If you are doing RTL design / verification for years then you have seeing a lot of digital timing diagrams coming from you favorite simulator ModelSim, VCS, etc. For some reason engineers call them waveforms, even so they are pretty discrete.

You practically can’t go around the office without seeing you colleagues staring at them. Everybody around have multi-monitor setups with bizarre orientations just to put lots of waveforms on it. You can’t have meaningful conversation about the RTL design, investigate the bug, or report an issue without waveforms.

Yet, we spend so much time moving, aligning, grouping, zooming to get a perfect view, and get so mad when next simulation run yields new signal names and brake you perfectly crafted view.

Typical waveform would have clock, data and control signals interleaved. It just nice having them close to each other to see cause-effect relation.

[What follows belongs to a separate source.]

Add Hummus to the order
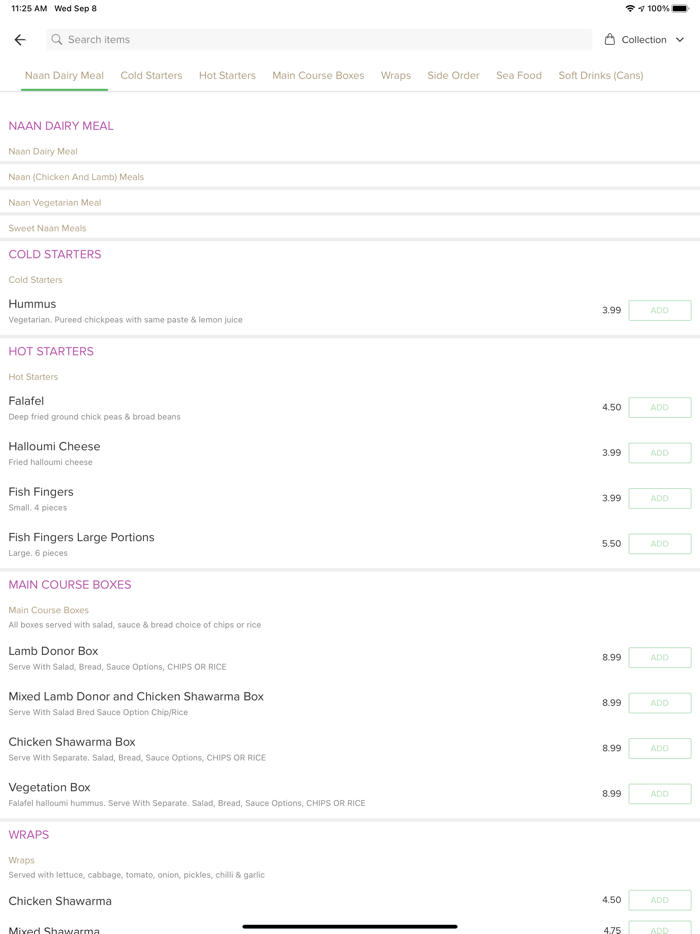Screen dimensions: 700x934 pyautogui.click(x=659, y=311)
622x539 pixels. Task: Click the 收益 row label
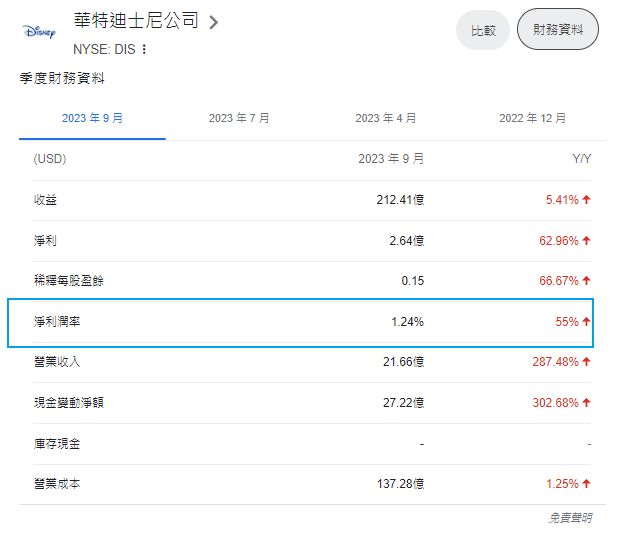46,200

Here is how AXI write burst will look like:

You will see some signals are multi-bit like most of address / data buses, and some single-bit like control signals. Some of signals may be in X state (crosshatched area on the picture and red in your VCD viewer).

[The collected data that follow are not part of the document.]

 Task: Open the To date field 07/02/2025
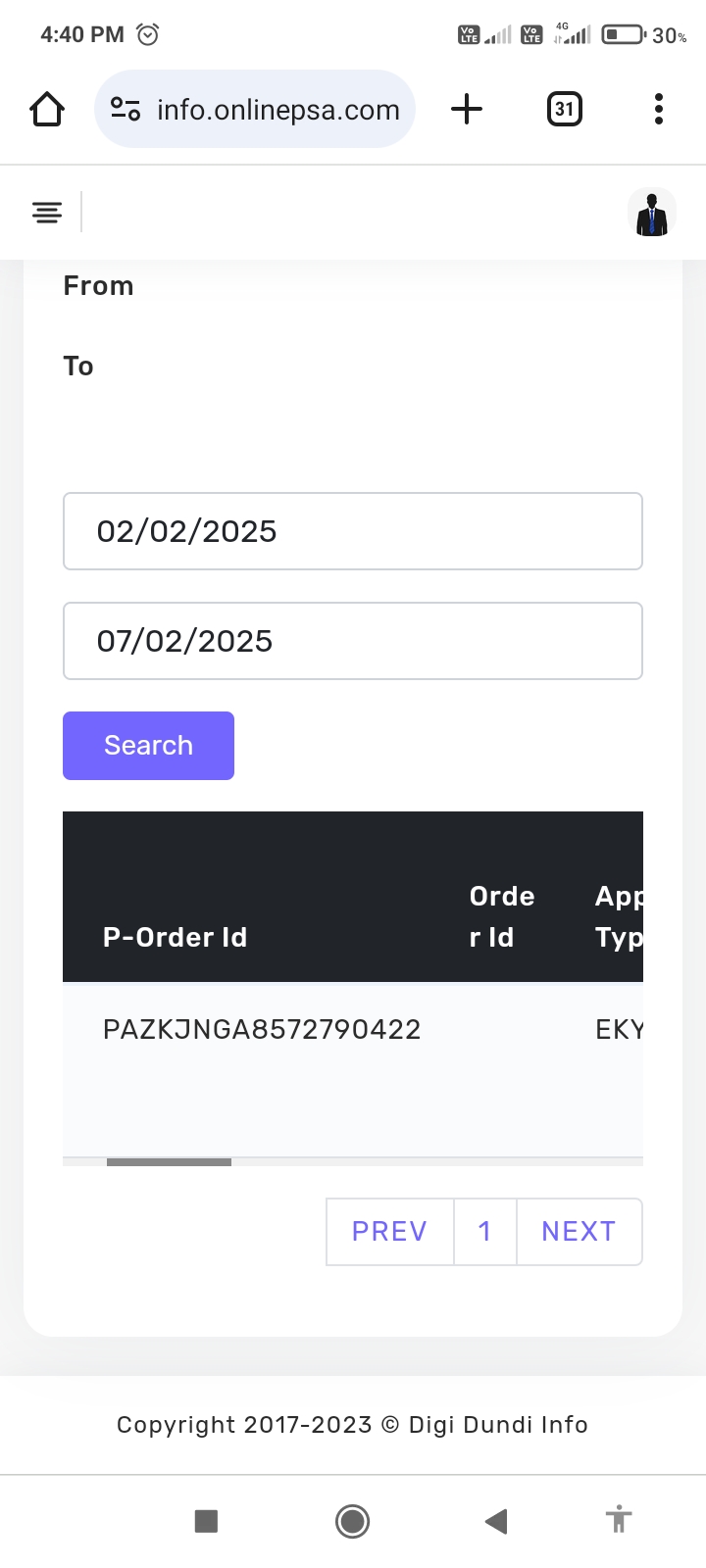pos(352,641)
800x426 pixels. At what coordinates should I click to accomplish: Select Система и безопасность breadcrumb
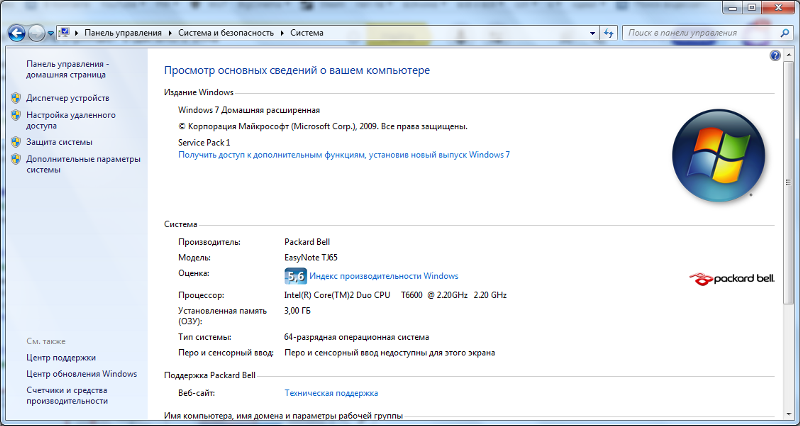coord(225,33)
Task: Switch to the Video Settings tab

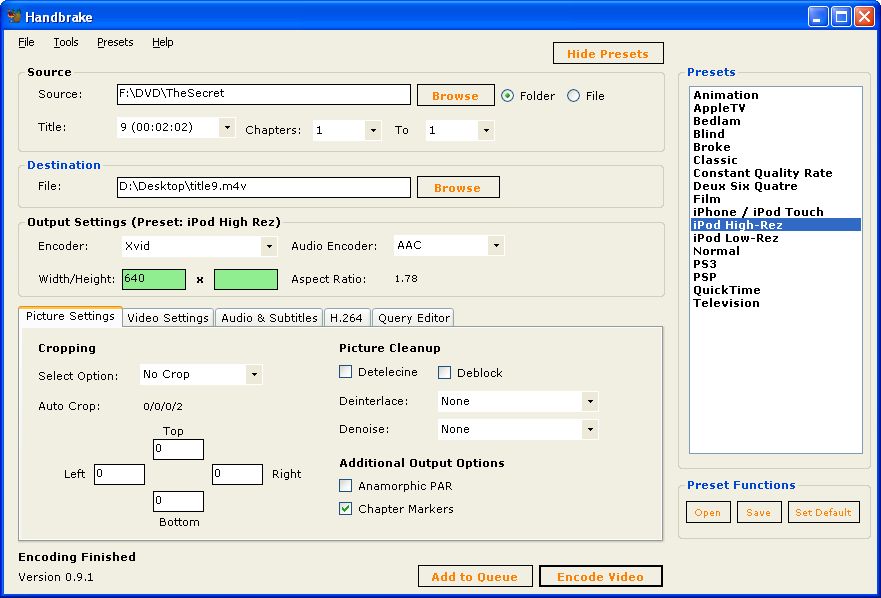Action: [x=168, y=318]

And of cause most of on-chip internal signals would be point-to-point connection between master-slave or initiator-target to be more politically correct.

Quite often each data bus will come with the pair of handshake control signals: (Valid / Ready) or (Request / Acknowlege). On example above: multi-bit bus AWADDR got AWVALID / AWREADY control signals associated with it.

What is we fold each channel (“trio” of signals) into single lane on the timing diagram like this:

You still can visually reconstruct all phase of handshake as well as data transfer phase, but the diagram become more readable. Yes, I cheated a bit with the WLAST signal that is presented as the color on the diagram.

The crosshatched area represents an Idle state (Valid = 0, Ready = 0). An upper / lower dotted lines depicts (Valid = 1, Ready = 0) and (Valid = 0, Ready = 1) states.

From first sight, resulted diagram looks more readable but rises several questions:

What is the best visual representation of Idle, Valid, and Ready states? What to do with complex channels, including ByteEnable, Last, Size, Len, ID?

I would imagine waveform viewer that presents your simulation data in this folded form or protocol specs operating on folded semantics.